##### SUPPLIED MATERIAL #####

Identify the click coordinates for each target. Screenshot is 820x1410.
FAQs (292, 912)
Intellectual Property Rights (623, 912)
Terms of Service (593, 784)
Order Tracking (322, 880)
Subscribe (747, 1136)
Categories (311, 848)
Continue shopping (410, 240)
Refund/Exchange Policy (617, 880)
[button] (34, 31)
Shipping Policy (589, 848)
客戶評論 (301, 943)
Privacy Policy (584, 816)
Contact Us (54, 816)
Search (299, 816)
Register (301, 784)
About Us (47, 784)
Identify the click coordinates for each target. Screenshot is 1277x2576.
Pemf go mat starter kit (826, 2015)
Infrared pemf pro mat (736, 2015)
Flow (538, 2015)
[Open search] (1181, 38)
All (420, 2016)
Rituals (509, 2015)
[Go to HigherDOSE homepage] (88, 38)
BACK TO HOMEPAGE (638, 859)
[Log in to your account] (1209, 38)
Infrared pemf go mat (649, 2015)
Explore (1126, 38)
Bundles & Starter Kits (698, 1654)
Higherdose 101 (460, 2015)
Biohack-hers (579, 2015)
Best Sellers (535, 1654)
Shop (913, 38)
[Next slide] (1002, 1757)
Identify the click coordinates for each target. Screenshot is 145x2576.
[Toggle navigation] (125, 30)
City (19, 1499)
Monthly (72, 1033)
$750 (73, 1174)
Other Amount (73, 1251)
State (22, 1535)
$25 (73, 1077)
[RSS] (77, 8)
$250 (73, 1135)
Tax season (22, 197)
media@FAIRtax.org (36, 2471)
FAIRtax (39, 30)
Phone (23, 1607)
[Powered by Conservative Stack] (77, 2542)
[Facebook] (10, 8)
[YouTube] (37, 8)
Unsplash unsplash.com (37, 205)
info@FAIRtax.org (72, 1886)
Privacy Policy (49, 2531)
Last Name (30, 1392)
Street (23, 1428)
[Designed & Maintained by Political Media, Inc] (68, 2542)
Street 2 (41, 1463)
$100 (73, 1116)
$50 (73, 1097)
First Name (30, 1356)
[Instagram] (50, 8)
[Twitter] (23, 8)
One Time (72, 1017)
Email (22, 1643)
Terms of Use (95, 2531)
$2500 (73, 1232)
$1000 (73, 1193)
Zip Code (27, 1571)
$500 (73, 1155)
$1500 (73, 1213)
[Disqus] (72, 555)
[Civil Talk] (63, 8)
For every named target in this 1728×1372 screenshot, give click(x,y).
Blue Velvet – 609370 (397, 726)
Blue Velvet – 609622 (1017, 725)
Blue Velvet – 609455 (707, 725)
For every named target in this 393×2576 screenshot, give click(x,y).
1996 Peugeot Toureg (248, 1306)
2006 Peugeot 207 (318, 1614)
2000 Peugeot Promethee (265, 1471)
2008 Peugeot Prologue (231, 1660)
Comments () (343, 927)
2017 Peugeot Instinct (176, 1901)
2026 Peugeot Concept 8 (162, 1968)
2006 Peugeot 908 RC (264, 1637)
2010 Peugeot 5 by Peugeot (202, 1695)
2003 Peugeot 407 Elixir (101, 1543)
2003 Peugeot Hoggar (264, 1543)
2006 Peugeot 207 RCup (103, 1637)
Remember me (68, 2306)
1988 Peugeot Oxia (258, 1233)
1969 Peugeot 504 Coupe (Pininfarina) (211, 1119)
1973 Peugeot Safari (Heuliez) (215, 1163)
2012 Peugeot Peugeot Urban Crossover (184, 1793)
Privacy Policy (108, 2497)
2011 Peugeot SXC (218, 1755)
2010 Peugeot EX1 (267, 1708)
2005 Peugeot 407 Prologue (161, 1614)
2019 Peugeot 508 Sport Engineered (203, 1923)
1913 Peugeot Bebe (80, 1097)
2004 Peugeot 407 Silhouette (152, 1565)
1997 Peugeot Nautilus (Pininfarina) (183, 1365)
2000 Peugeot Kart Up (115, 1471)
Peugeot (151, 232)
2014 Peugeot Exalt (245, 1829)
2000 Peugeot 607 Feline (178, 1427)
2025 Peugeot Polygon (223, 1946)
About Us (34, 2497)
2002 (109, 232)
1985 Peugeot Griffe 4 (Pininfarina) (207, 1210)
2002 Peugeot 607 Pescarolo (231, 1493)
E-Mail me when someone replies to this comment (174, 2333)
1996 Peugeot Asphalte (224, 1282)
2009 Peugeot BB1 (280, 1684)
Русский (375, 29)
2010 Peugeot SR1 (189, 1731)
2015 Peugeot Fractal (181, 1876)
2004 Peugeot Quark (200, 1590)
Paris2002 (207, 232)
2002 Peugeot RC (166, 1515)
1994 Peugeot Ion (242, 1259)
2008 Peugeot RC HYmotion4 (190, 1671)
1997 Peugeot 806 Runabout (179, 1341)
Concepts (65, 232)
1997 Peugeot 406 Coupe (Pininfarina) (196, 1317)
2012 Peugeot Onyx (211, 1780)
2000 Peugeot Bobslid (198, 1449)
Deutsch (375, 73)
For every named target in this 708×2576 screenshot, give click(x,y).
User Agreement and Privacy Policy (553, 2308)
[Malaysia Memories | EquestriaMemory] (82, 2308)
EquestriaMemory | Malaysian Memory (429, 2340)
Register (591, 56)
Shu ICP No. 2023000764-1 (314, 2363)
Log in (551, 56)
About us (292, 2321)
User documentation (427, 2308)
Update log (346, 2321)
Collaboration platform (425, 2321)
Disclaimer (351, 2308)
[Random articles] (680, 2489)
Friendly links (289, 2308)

#####

EXERCISE DETAILS >> Going through the data above, count the lines where the string "every" appears, and answer with only that number.

SOLUTION FOR THIS EXERCISE >> 3